╔══

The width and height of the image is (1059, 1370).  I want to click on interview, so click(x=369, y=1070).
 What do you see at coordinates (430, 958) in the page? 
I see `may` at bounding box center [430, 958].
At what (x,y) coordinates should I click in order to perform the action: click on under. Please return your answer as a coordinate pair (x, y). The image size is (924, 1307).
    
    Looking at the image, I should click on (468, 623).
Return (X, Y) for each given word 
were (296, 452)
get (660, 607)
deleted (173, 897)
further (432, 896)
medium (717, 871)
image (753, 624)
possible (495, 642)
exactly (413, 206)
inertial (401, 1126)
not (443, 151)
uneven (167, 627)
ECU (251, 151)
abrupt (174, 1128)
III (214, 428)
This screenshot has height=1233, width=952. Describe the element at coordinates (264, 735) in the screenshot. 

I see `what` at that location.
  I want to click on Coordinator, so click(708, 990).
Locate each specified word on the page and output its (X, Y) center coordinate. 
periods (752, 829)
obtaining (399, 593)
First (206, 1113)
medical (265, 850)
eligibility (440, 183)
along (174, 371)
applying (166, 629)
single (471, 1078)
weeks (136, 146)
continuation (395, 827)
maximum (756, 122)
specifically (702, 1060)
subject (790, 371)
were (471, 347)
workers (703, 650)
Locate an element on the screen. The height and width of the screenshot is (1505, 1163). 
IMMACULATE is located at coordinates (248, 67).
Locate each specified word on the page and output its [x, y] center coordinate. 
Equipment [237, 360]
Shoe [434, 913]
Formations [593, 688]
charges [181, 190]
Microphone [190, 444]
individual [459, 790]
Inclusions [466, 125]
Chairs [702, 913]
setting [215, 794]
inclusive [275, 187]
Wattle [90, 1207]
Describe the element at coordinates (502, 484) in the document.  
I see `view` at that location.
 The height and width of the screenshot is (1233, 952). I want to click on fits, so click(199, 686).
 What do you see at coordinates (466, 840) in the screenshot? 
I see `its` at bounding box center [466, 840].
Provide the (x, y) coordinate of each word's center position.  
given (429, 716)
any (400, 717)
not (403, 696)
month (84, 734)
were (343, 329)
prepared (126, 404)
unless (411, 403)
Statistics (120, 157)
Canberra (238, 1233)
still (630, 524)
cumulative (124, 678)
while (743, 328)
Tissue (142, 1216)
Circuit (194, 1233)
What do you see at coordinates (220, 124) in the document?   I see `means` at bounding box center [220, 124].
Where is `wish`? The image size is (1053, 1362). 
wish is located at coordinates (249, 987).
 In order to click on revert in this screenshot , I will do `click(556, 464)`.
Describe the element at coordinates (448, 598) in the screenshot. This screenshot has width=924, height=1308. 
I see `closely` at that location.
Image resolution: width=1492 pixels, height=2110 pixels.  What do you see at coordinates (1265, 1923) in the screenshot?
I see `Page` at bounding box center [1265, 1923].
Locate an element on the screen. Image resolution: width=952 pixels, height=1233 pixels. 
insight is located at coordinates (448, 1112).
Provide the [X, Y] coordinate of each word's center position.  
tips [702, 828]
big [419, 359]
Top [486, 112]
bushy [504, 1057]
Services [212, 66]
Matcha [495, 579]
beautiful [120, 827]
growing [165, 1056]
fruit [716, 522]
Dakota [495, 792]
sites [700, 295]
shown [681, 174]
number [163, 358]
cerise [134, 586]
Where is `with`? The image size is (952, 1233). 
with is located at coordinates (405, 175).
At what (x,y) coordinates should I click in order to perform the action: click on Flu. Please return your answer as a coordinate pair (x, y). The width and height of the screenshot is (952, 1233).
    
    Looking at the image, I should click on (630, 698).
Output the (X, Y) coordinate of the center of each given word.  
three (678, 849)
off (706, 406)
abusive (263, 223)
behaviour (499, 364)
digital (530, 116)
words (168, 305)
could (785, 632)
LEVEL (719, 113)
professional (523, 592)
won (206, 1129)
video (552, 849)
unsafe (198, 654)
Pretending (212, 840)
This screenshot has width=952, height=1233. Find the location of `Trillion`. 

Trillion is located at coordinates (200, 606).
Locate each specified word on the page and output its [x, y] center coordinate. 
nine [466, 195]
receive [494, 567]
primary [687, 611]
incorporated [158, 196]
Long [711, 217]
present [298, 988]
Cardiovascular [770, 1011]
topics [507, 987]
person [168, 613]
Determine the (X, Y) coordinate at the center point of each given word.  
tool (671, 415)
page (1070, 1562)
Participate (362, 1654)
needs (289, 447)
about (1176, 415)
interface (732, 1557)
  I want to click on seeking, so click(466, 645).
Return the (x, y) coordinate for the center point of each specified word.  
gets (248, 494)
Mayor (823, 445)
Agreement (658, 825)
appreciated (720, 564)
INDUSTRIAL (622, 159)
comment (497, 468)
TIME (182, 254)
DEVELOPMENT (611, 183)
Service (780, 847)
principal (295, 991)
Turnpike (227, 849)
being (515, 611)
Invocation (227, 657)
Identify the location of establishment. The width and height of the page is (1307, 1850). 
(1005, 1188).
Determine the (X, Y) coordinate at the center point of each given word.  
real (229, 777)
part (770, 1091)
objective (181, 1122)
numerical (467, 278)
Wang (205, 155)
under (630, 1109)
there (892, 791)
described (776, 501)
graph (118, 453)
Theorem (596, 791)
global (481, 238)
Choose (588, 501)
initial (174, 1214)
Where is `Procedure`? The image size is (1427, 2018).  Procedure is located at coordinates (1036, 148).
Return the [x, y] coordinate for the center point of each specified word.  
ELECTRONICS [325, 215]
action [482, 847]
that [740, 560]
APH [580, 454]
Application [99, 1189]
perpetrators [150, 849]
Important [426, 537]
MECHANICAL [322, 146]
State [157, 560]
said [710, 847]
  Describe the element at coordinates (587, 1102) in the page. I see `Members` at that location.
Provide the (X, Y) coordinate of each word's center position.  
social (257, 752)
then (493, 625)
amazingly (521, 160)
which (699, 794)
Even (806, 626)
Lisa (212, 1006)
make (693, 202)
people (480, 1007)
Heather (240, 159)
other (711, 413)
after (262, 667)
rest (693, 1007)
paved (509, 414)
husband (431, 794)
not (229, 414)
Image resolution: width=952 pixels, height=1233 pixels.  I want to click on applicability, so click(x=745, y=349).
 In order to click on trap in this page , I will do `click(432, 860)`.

╚══

> _What to do_:
Copy out the rows from the very first line down through the line containing "center [430, 958].", keeping both ends and changing nothing.

> _Solved problem_:
The width and height of the image is (1059, 1370).  I want to click on interview, so click(x=369, y=1070).
 What do you see at coordinates (430, 958) in the page? 
I see `may` at bounding box center [430, 958].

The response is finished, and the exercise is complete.